Teacher's Plant Collection Guide

This guide serves as a basis for a majority of the other experiments on the DDL site. Though not necessary, it should be read before any of the exercises on the Lesson Grid are attempted.

Ethics of Plant Collection

As a teacher conducting natural history activities with children, you have great power to influence their attitudes about natural resources and the environments in which they are found. As much as possible, model responsible stewardship. There may be times when you want to collect samples of plants for a life science unit. You may find yourself hesitating because you don't want to alter or disturb the particular habitat in which you find them. You always have to weigh the educational value of the collection against the impact of removing parts of the plant. Here are some guidelines that will help you collect plants in a responsible manner with the least amount of impact.

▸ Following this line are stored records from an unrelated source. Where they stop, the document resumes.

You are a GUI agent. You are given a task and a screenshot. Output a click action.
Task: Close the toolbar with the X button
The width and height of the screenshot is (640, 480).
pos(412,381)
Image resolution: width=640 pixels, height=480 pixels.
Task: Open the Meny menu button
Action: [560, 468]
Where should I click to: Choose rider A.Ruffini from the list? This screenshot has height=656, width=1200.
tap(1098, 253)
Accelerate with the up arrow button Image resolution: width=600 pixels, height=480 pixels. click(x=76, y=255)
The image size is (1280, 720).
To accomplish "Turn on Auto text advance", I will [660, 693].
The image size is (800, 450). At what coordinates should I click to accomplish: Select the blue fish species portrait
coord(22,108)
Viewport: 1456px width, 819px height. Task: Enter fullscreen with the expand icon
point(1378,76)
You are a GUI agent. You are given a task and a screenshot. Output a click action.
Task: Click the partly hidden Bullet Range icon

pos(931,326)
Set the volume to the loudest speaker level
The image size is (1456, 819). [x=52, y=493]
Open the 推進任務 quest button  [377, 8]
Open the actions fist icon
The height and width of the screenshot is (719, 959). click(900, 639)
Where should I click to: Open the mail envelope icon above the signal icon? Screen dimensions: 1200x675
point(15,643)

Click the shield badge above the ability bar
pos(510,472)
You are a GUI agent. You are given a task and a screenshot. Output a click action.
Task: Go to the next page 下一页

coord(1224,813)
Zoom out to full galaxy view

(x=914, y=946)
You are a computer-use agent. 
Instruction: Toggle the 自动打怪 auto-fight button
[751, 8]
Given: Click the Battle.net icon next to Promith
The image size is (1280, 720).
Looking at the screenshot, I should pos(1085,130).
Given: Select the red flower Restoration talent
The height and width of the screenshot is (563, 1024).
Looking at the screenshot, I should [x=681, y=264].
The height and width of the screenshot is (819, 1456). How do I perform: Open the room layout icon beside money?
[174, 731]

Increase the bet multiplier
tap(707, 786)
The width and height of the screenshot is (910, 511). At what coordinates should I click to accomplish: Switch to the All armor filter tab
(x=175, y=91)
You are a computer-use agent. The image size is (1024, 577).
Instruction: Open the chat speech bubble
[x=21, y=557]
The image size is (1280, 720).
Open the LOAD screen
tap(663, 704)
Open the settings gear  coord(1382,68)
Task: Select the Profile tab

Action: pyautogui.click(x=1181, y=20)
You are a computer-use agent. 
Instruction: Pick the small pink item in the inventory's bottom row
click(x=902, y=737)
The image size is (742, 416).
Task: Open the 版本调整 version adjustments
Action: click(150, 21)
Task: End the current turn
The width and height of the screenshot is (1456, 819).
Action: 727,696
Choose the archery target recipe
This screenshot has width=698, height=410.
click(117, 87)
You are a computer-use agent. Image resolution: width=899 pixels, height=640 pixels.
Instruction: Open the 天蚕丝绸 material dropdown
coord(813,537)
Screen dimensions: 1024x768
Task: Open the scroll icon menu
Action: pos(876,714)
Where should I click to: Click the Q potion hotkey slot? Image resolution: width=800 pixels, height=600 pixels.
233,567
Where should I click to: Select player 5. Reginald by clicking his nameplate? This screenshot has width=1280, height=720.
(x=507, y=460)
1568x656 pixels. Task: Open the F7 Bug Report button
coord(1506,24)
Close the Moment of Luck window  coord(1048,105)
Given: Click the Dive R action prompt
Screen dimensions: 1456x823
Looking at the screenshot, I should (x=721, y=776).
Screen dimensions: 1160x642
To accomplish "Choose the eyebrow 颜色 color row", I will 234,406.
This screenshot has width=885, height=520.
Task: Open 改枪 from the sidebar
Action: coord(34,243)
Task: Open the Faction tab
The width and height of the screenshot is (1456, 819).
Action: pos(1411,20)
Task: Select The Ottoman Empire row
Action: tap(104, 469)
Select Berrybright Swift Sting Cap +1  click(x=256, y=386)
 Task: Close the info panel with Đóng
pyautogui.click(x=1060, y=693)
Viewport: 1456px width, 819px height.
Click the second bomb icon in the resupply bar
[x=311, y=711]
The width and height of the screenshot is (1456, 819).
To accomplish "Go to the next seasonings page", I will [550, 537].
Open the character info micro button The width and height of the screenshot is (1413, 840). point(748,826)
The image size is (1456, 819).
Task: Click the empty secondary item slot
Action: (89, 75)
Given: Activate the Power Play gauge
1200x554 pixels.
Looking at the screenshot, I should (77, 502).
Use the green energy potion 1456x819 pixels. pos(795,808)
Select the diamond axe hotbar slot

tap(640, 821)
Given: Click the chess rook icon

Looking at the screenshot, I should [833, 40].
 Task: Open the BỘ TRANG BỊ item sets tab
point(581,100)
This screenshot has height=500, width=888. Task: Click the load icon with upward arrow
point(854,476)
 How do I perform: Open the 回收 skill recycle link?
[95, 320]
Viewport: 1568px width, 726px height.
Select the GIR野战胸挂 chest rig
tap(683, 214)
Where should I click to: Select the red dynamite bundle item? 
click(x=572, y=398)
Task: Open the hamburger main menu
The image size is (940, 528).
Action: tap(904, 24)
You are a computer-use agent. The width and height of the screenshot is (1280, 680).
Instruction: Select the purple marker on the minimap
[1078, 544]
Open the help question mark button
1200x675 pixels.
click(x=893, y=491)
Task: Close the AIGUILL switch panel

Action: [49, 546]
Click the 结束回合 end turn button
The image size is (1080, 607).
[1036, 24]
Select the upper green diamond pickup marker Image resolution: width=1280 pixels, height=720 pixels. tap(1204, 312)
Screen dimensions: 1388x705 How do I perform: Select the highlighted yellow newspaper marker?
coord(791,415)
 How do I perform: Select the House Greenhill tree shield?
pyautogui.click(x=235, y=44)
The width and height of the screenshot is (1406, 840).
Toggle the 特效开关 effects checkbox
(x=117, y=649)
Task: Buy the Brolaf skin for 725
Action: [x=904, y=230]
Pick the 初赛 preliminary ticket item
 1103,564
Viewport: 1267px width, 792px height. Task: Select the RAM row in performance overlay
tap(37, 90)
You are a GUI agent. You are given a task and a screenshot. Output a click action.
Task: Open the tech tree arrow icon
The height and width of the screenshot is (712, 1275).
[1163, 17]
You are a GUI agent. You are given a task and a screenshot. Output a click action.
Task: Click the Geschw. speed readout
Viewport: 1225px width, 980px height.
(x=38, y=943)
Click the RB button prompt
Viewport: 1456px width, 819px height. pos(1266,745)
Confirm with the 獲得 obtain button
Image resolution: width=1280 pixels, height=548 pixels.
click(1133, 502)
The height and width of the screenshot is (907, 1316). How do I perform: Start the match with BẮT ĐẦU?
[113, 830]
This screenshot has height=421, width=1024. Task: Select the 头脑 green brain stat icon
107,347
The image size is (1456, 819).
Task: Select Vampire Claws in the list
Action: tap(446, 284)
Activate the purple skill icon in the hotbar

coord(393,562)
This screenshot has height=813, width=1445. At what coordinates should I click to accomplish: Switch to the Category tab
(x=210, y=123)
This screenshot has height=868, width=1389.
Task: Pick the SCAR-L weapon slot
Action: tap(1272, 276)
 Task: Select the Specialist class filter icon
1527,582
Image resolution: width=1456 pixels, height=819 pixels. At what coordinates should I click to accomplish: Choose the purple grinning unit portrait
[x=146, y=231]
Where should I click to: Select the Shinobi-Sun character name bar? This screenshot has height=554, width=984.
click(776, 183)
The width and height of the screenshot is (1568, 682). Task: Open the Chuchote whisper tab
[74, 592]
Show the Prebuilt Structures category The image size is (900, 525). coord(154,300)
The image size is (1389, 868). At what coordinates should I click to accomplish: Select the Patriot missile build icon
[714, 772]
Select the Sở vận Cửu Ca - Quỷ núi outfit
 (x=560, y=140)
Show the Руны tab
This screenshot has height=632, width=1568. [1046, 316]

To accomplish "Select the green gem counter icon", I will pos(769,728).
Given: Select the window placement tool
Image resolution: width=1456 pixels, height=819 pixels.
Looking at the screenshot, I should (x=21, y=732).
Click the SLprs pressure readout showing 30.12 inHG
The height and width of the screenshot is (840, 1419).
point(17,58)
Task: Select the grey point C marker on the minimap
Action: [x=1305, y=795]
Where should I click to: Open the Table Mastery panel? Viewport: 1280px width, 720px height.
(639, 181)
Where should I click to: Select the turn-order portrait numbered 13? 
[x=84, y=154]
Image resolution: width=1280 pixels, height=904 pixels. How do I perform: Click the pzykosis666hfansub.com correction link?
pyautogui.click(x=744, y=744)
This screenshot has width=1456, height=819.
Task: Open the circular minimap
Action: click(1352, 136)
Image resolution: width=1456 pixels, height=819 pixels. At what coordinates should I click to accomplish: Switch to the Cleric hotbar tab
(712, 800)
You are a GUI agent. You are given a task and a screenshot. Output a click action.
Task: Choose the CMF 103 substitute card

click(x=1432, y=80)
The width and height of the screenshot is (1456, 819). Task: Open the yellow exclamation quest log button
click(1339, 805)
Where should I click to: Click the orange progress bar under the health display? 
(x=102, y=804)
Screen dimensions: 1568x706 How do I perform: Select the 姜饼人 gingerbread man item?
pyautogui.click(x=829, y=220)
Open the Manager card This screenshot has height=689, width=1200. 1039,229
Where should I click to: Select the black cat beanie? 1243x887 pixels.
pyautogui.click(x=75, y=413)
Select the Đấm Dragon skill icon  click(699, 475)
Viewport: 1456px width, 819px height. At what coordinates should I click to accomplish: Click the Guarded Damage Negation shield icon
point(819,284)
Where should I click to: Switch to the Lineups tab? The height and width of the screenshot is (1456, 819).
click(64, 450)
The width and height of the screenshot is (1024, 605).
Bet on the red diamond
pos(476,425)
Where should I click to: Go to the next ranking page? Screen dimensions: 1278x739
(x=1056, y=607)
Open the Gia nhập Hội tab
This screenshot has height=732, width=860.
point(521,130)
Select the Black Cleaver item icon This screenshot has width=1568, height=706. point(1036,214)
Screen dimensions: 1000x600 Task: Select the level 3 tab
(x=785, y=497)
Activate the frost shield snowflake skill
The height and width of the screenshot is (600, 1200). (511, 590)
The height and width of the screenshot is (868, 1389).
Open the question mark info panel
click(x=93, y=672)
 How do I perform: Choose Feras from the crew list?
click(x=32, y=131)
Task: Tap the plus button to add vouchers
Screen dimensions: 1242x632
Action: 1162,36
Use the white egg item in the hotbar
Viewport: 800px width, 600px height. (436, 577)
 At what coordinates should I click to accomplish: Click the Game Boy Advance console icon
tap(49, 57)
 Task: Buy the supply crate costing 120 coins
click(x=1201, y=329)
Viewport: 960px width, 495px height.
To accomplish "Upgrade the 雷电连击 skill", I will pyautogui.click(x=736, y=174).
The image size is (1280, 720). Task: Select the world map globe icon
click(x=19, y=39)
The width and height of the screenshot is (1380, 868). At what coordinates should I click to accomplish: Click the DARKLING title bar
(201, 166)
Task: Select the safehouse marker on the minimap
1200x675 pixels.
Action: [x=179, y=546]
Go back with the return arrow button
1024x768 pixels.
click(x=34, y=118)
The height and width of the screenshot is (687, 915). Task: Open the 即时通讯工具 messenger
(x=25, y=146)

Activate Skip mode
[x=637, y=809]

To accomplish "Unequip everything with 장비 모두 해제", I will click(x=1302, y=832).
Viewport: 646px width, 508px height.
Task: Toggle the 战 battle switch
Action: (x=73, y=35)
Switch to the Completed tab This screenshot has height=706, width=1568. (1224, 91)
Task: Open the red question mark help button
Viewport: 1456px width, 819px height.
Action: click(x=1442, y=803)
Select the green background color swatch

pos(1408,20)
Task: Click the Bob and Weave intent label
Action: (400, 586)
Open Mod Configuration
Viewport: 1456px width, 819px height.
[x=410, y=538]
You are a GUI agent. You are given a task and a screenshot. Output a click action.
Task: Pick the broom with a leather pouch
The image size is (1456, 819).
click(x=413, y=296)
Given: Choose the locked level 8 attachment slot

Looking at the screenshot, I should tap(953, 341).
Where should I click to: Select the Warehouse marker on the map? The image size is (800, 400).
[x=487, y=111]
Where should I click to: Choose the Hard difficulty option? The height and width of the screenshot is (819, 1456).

Make sure there are enough of the desired plant in an area. If you only see two, the plant should be left alone. On the other hand, just over the rise there may be a whole field of the plant.

Double check to make sure the plant is not protected or endangered. Your local office of the US Fish and Wildlife Service can help you.

Only take enough of the plant to serve the needs of your lesson. Never pick more than a third of a plant. If it is a solitary bush or tree, remove just a few twigs and leaves from the outer edge.

If you do need roots for study, try using noxious weeds since they are usually destroyed anyway.

Wildflowers have a slower reproduction rate and grow much more slowly than other types of plants. Collecting or disturbing could affect their survival. Use your best judgement if it is absolutely necessary to do the collection. Make sure there are plenty of the species you need and only take the plant parts of a few. If they are in their seeding mode, collect the seeds from only a couple of plants and leave the rest.

Never collect plants in a national or state forest or park or other protected area. The plants in these areas are protected for a good reason ­ biological diversity rules!

Safety in the Field

  1. Survey the collecting site for potential hazards before taking your class out.
  2. Define boundaries of the study site. Make sure students know these boundaries. Consider using brightly colored engineer's tape to mark boundaries.
  3. Check for the presence of large amounts of bees or wasps around the plants you want to collect. Warn the children ahead of time to be very careful about grabbing or disturbing these insects.
  4. Warn students never to eat any plant or plant part.
  5. Check for allergies with your students and on their school medical cards. Check with your school nurse on how to deal with various allergic reactions. (Some of your students may simply need to wear protective masks.)
  6. Always have a back pack with a first aid kit and preferably a communication device ­ walkie-talkie or cell phone ­ with you in the field. Always have it packed and ready to go.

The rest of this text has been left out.